Task prompt » No pictures go in the copy. Restate, word for word, each line from the one containing "Login (1563, 2252)" through the last line below.

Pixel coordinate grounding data
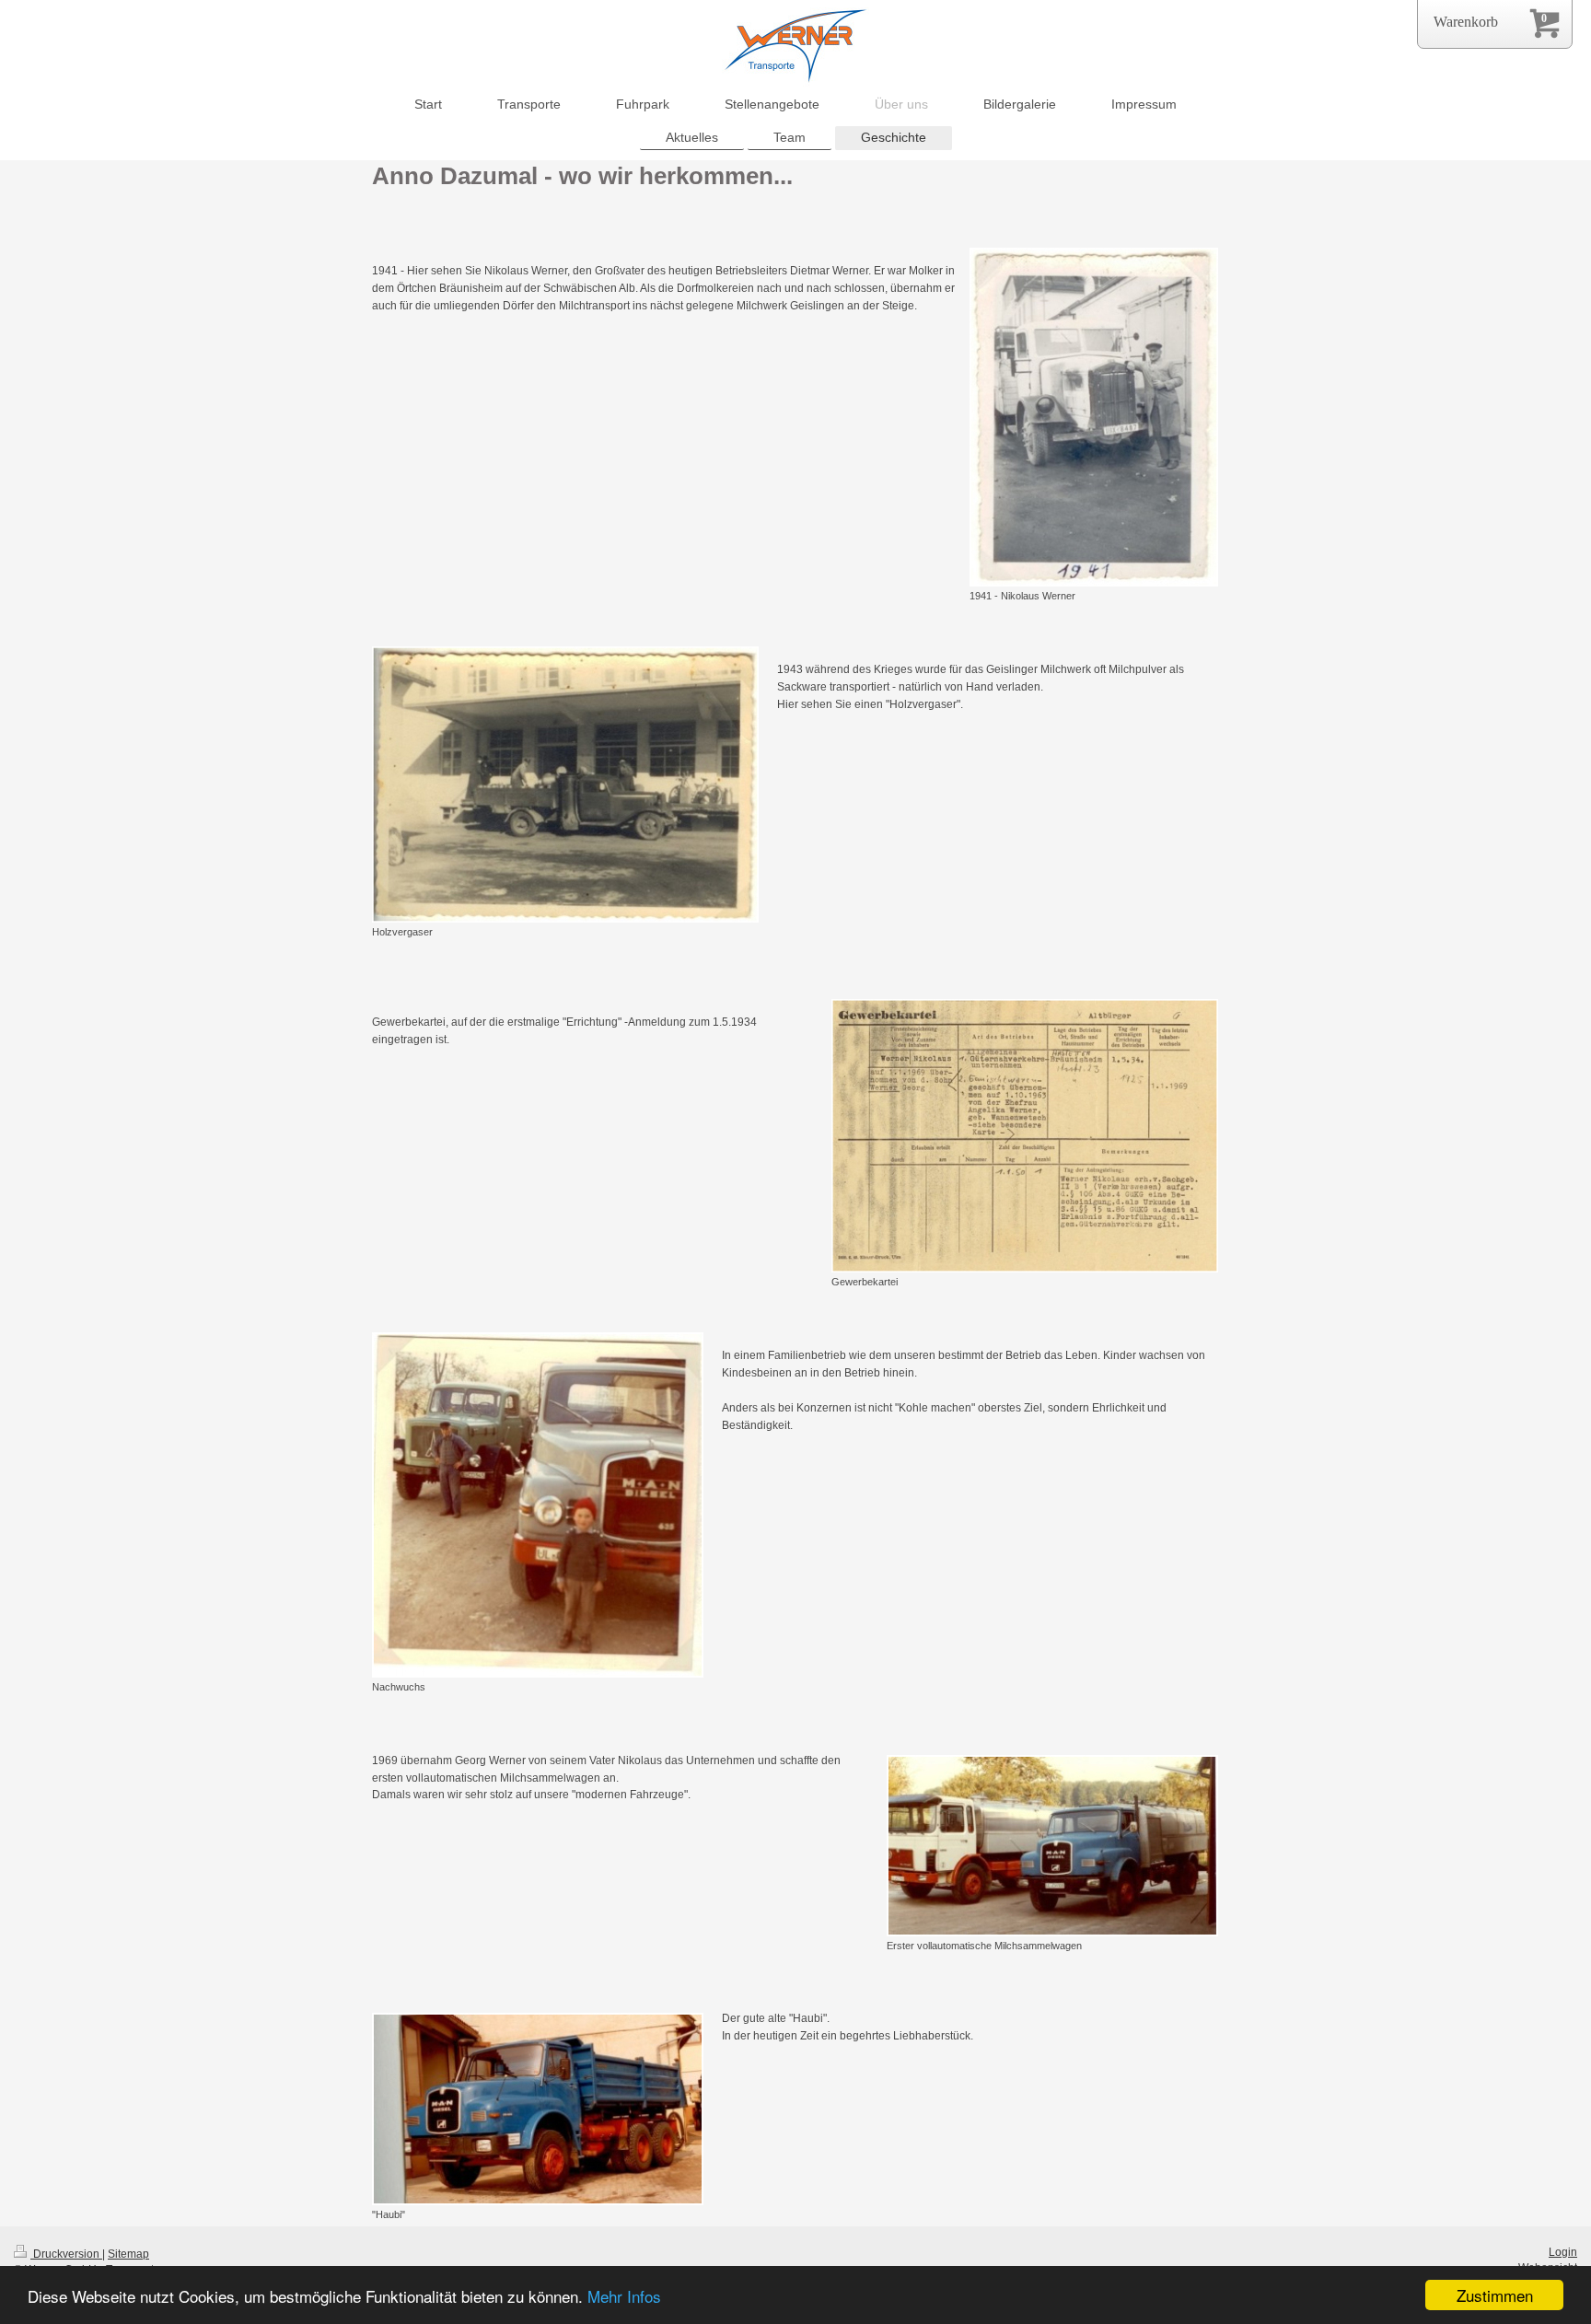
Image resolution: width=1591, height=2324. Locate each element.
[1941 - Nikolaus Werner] (1094, 417)
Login (1563, 2252)
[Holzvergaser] (565, 784)
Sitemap (128, 2254)
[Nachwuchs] (537, 1505)
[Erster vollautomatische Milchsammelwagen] (1052, 1845)
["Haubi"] (537, 2109)
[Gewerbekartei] (1024, 1135)
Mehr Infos (624, 2295)
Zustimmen (1495, 2295)
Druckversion (66, 2254)
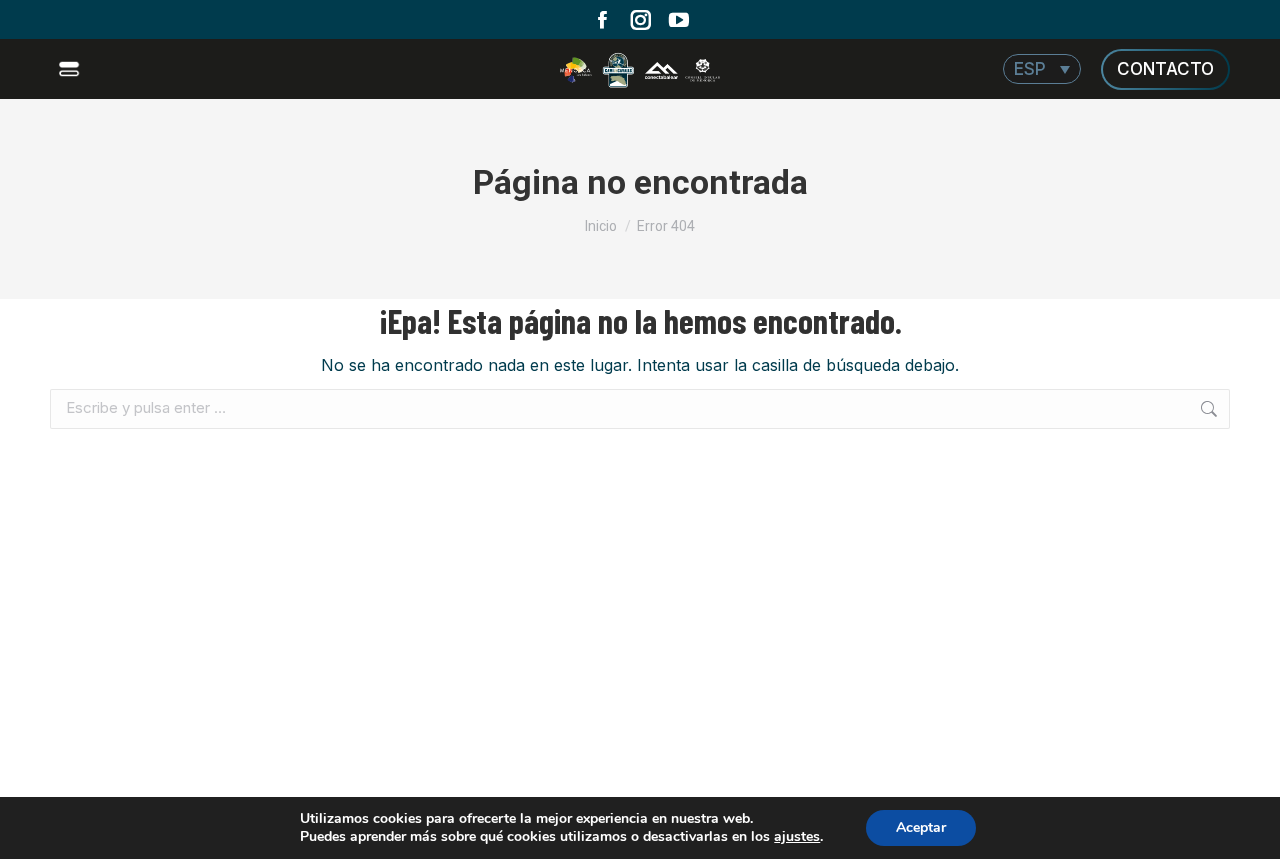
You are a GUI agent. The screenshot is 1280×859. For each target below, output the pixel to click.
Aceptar (921, 827)
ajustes (797, 837)
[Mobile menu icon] (71, 69)
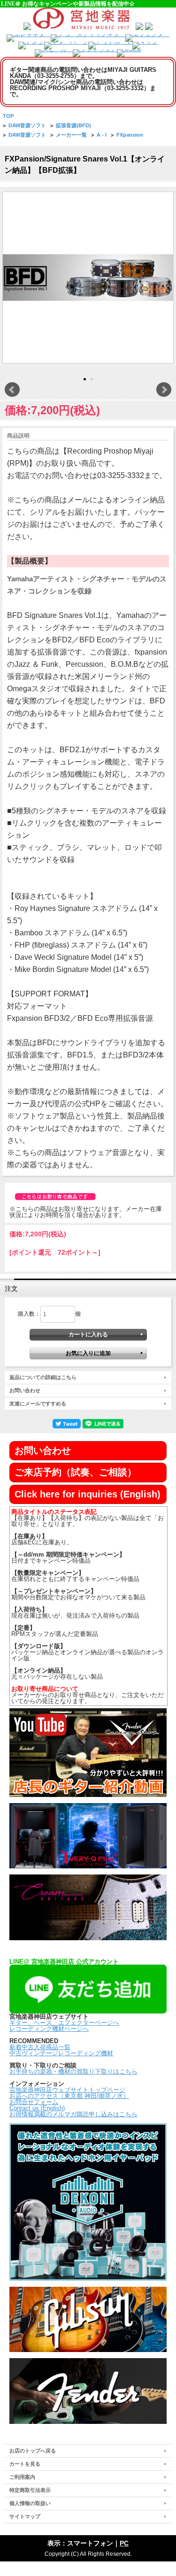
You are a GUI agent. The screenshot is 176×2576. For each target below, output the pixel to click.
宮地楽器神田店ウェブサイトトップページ (67, 2089)
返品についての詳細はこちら (43, 1377)
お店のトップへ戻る (32, 2450)
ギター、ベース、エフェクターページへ (64, 2022)
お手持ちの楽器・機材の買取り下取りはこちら (73, 2071)
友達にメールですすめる (37, 1403)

Answer space »
Login (1563, 2252)
[Holzvergaser] (565, 784)
Sitemap (128, 2254)
[Nachwuchs] (537, 1505)
[Erster vollautomatische Milchsammelwagen] (1052, 1845)
["Haubi"] (537, 2109)
[Gewerbekartei] (1024, 1135)
Mehr Infos (624, 2295)
Zustimmen (1495, 2295)
Druckversion (66, 2254)
You are a GUI agent. The screenshot is 1280×859. For each target below, output the pixel to click.
Aceptar (921, 827)
ajustes (797, 837)
[Mobile menu icon] (71, 69)
You are a GUI agent. The screenshot is 176×2576. For each target below, output the pixel to click.
宮地楽器神田店ウェブサイトトップページ (67, 2089)
返品についての詳細はこちら (43, 1377)
お店のトップへ戻る (32, 2450)
ギター、ベース、エフェクターページへ (64, 2022)
お手持ちの楽器・機材の買取り下取りはこちら (73, 2071)
友達にメールですすめる (37, 1403)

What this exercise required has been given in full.